A BBC report urges caution on using Gaza casualty figures. Credit: Wikimedia Commons.
According to the BBC, most news organizations have been using casualty figures provided by the U.N. High Commissioner for Human Rights (OHCHR), which recently reported as of August 6 that 1,843 Palestinians had been killed and 66 Israelis and one Thai national since Operation Protective Edge began on July 8th.
“Of those Palestinians, the status of 279 could not be identified, at least 1,354 were civilians, including 415 children and 214 women, the UN body reported,” the BBC said.
However, the BBC said that among the civilian deaths, there are “more than three times as many men killed as women, while three times as many civilian men killed as fighters.”
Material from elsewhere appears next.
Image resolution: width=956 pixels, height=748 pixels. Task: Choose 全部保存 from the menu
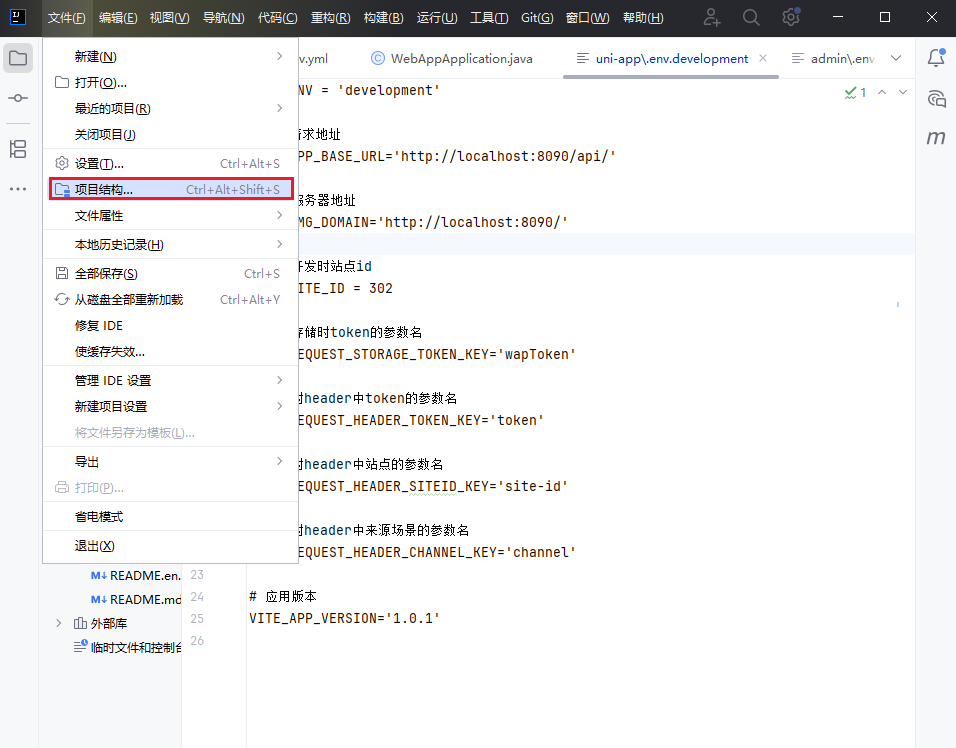pyautogui.click(x=106, y=274)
It is impossible to know for sure “how many of the dead in Gaza are civilians and how many were fighters.”
At the same time, the New York Times also reported on the high ratio of men killed, noting that they tend to be the age of who are likely to be militants.
“The population most likely to be militants, men ages 20 to 29, is also the most overrepresented in the death toll. They are 9% of Gaza’s 1.7 million residents, but 34% of those killed whose ages were provided.”
Figures published by Al-Jazeera also found that men aged between 20 and 29 are also significantly overrepresented.
IDF Spokesman Capt. Eytan Buchman told BBC that the U.N. numbers are “based on the Gaza health ministry reports, which is run by Hamas” and that “when militants are brought to hospitals, they are brought in civilian clothing, obscuring terrorist affiliations”.